Sea pollution protestors gathered on a wet and windy Falmouth beach today to welcome clean seas and river campaigner Feargal Sharkey, former frontman of the Undertones.
Feargal Sharkey arrived on Gyllyngvase Beach as part of his ‘Stop the Sh*t Show’ nationwide tour to highlight the issue of pollution in Britain's waterways.
Mr Sharkey, the President of SERA, Labour’s Environment Campaign, met Jayne Kirkham, the Labour Party MP candidate in Truro and Falmouth, as well as members of protest groups including wild swimming group The Blue Tits and Surfers Against Sewage as well as traditional Fal oyster fisherman Chris Ranger.
Feargal is doing the tour as part of his support for Labour in his campaign against the dumping of raw sewage by the water companies in seas and rivers and a crackdown on huge pay outs to bosses and shareholders.
He told the Packet it was really the people such as protestors in Falmouth who were driving change rather than him.
“I am doing nothing but helping raise in a slightly louder voice awareness of people like Surfers’ Against Sewage and likewise swimmers in Falmouth and people that have been out there doing this, building this and drawing attention to it,” he said.
“They’re the ones that should be getting a round of applause and all the praise because they’re the ones that have actually done all the work and they’re the ones as voters that can change the whole situation in three weeks’ time come July 4.”
He added: “This always was and always will be about people power. People think they have a small voice, but it is wild swimmers in Falmouth that have proved, swimmers in Plymouth that have proved and Surfer’s Against Sewage that have proved that when that small mouse squeaks it can become a Lion’s roar and if you’re the government you better watch out mate because it will kick you out of power.”
Sarah Walsh who set up the Blue Tits Wild Swimmers Club in Cornwall five years ago told the Packet she now had 20 swim groups throughout Cornwall and also set up a group called “Sh*t Free Seas” and was glad to welcome Feargal to Falmouth.
“It’s absolutely incredible, he’s such an eloquent speaker and so passionate about clean waterways generally,” she told the Packet.
She said pollution has become “absolutely horrendous” throughout the whole if the UK in the last few years.
“I’d like to see the antiquated system updated completely and the money being paid to investors, and the boss of South West Water particularly, being invested in improving our antiquated system and stop releasing sewage into our seas,” she said.

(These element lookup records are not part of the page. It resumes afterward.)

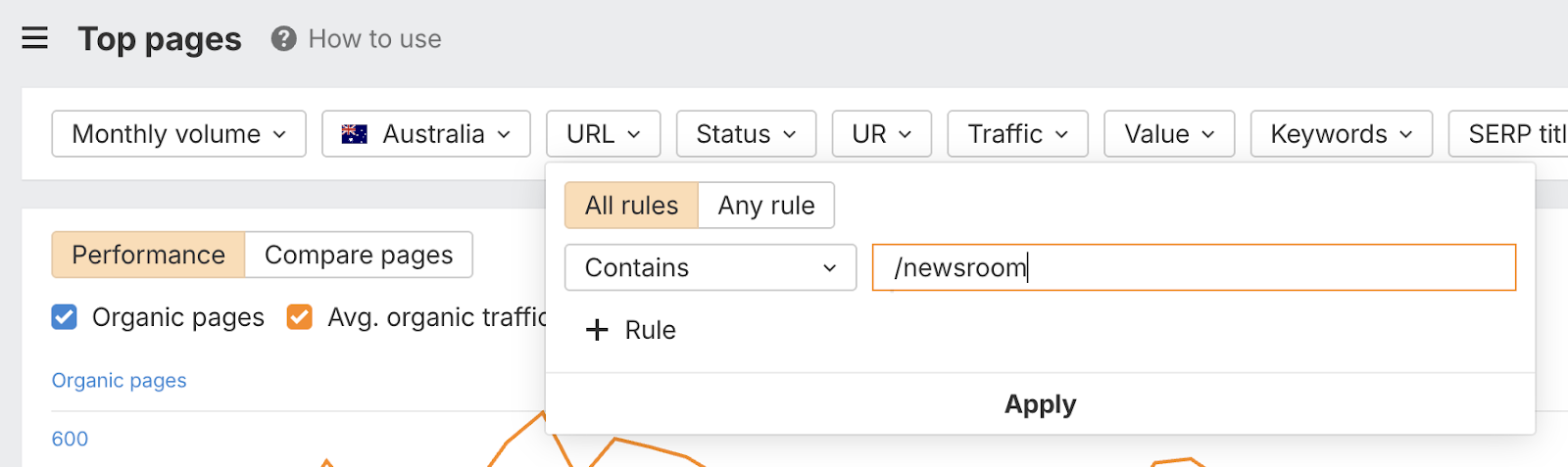Open the How to use link
The width and height of the screenshot is (1568, 467).
374,39
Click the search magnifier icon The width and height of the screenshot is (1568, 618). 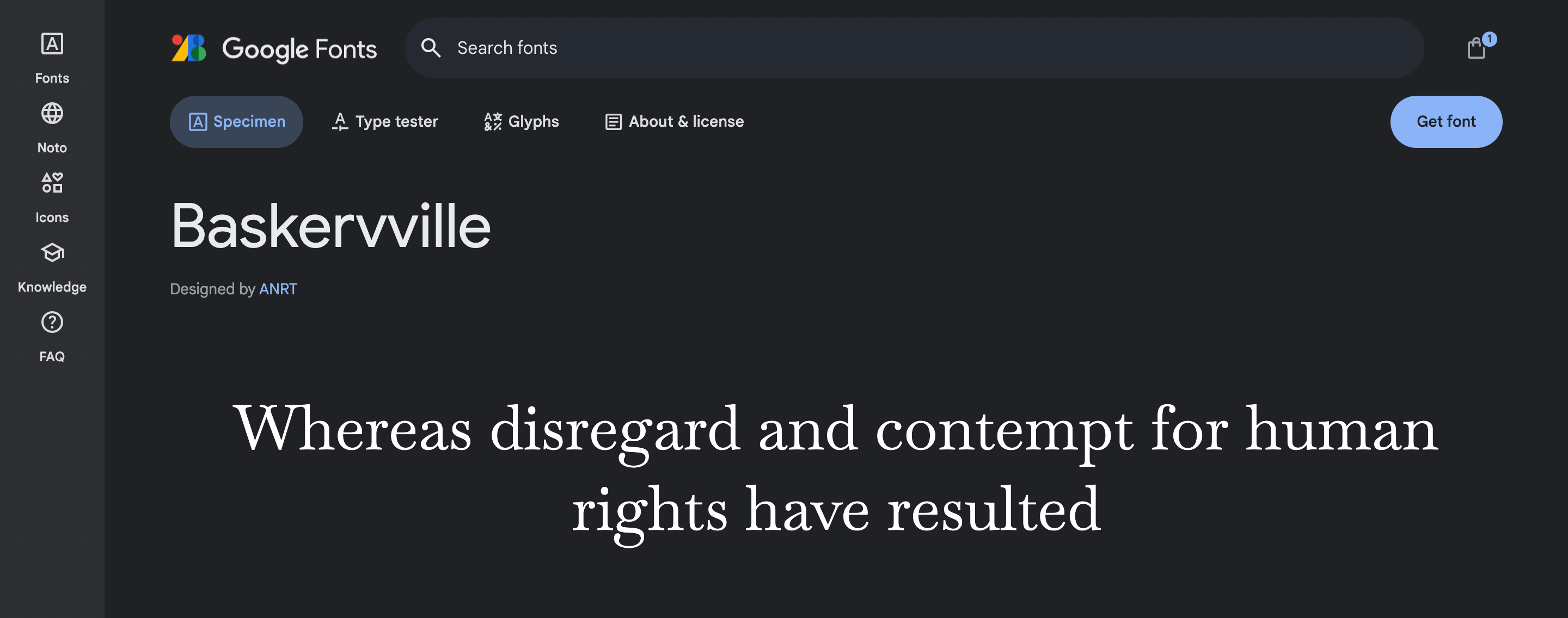[x=431, y=48]
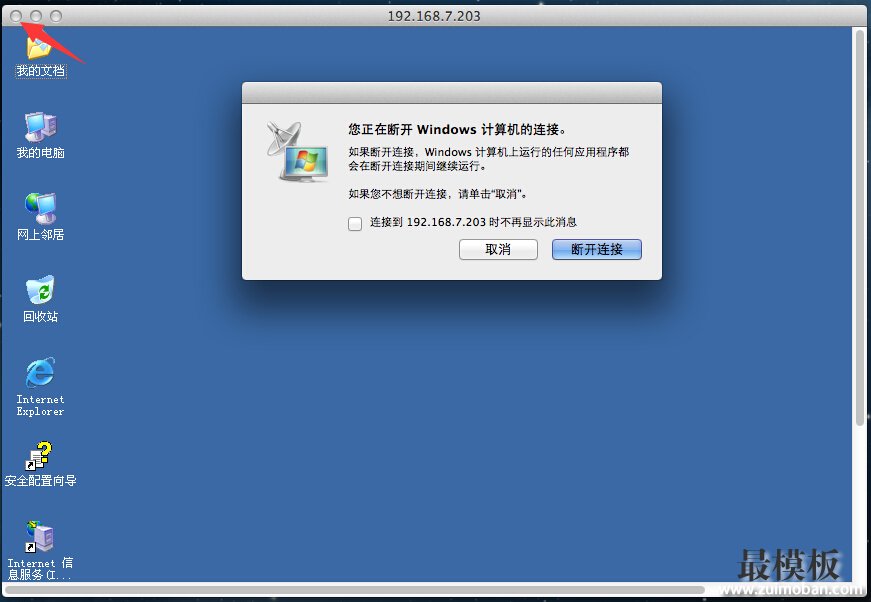Click the Internet 信息服务 shortcut icon
The width and height of the screenshot is (871, 602).
[40, 551]
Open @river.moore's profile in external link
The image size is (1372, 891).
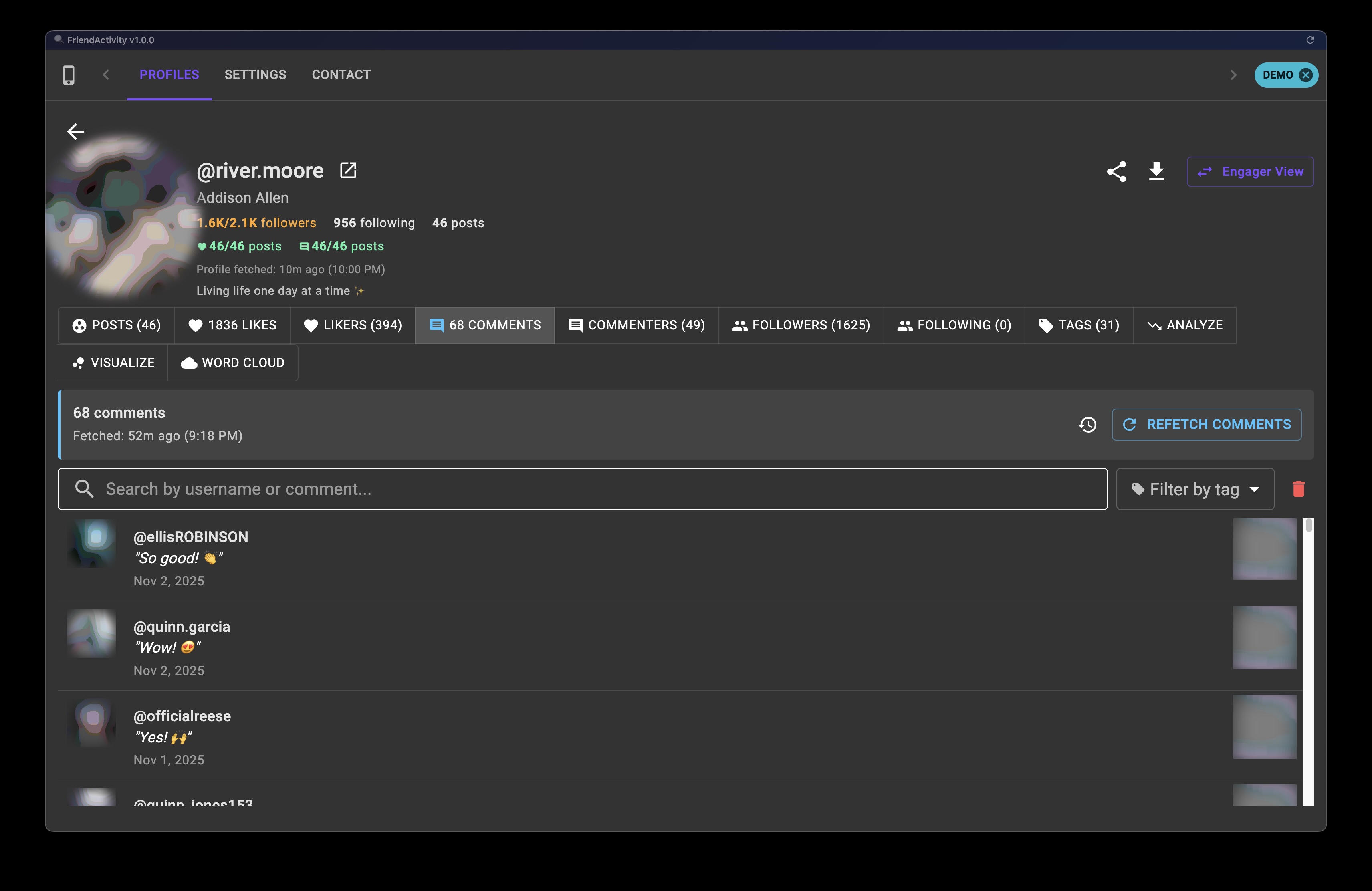(x=349, y=170)
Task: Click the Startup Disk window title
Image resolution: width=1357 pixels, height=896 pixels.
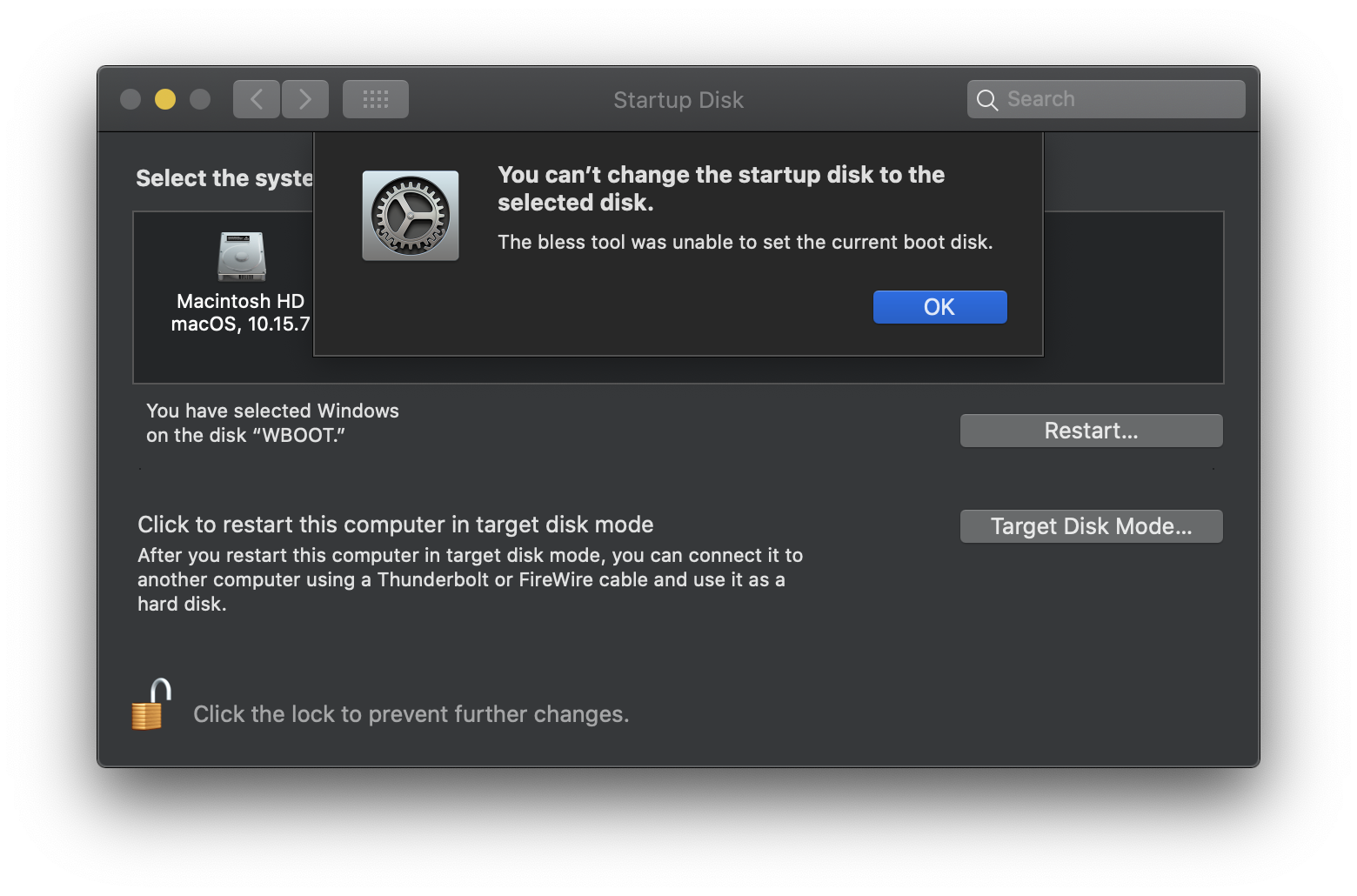Action: [x=678, y=99]
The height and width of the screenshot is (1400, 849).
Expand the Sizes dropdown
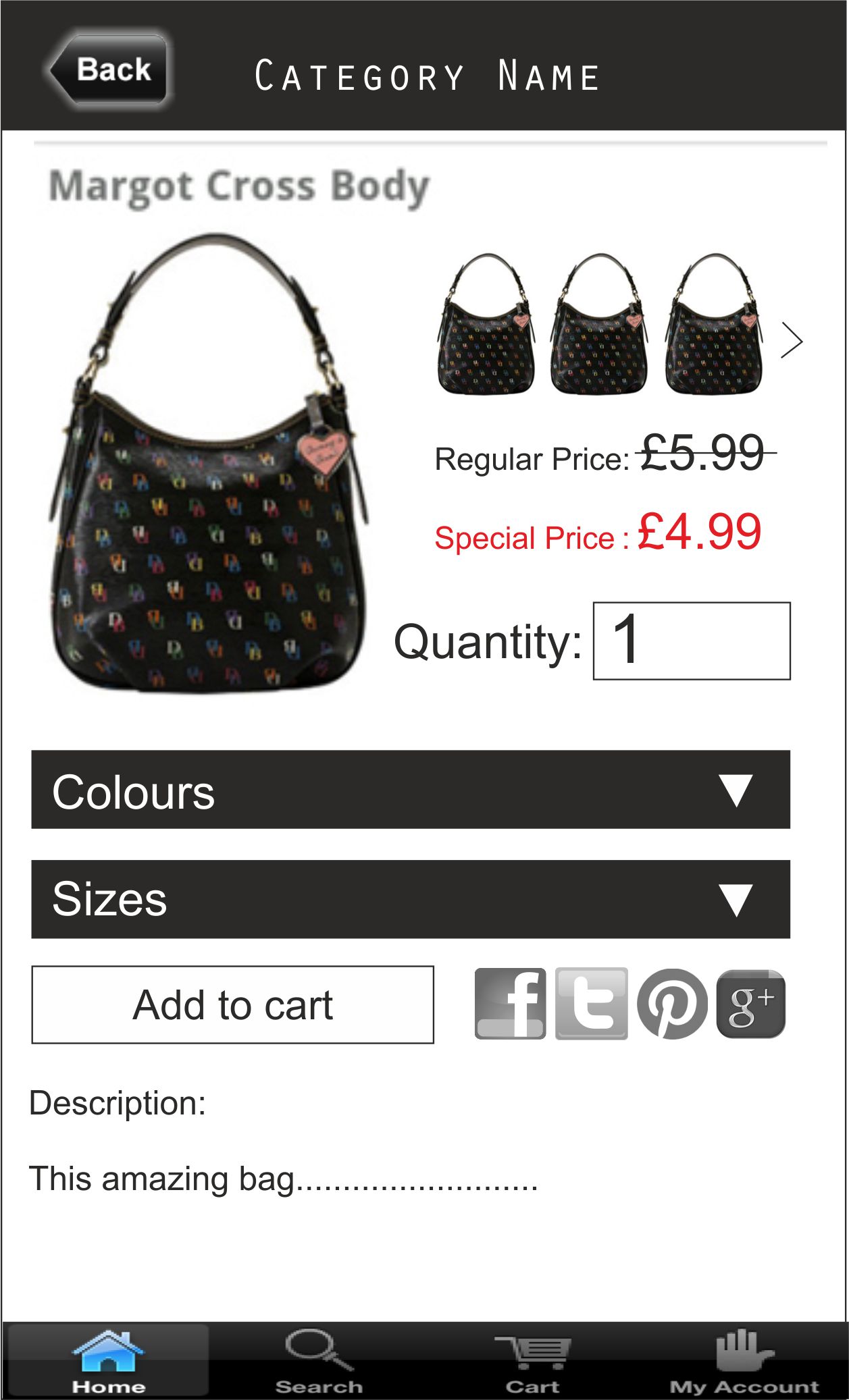click(x=411, y=899)
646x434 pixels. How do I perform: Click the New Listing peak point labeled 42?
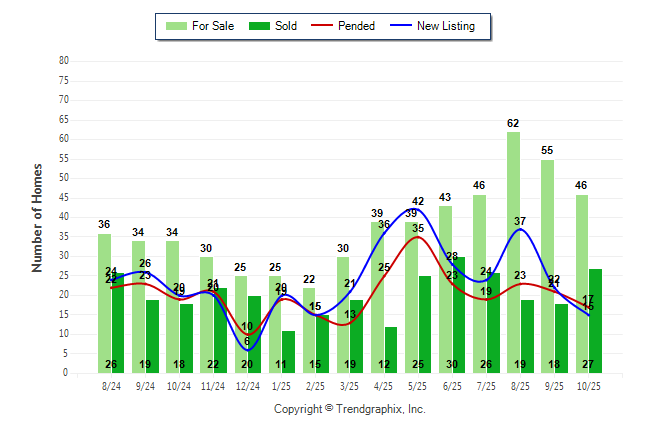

“It affects me hugely, from a business level, risk assessment for swims and when there is sewage in the seas I can’t take people swimming.
“Everybody who sea swims does it for a reason it’s about relaxing, it’s about feeling better in oneself and if we can’t get in there we’re not being able to help our mental health.”
Fisherman Chris Ranger from Mylor who operates out of Mylor Harbour said things had got so bad in the Fal Estuary in the last 15 years that he was looking at giving up.
“To be honest I’m just done with this industry,” he said “I’m just losing customers left right and centre, myself and the only other merchant at the moment are having the same thoughts.
“You just can’t compete against water companies dumping that much sewage in the sea.
He said on one day, 20 million cubic litres of raw sewage was dumped in the top of the river into a massive Atlantic “flush”.
“It didn’t happen 15 years ago,” he said. “It happened occasionally when there was an asset failure and you accepted that and we’d get a warning whereas now it’s just when it rains or when they’ve got too much this and that. I can’t think of any other business that pays dividends for a non-profitable business.”
Chris says he is going to wait until the election and see if things change if Labour get in, when he believes they will start fining the companies.
He said he’d been fishing for oysters since about 2008 and the past five years had been “horrendous” and he’s had to give up several times. “The more mention of poor water quality, the less customers there are to sell to,” he said.
After speaking to Feargal, Chris got him to sign a vinyl copy of his Undertones' album while a member of Surfers Against Sewage got him to sign a copy of a Teenage Kicks 7".
Jayne Kirkham told supporters and protestors that Labour had plans to beef up the regulator, give criminal sanctions for bosses and to actually do something about the water quality in this country.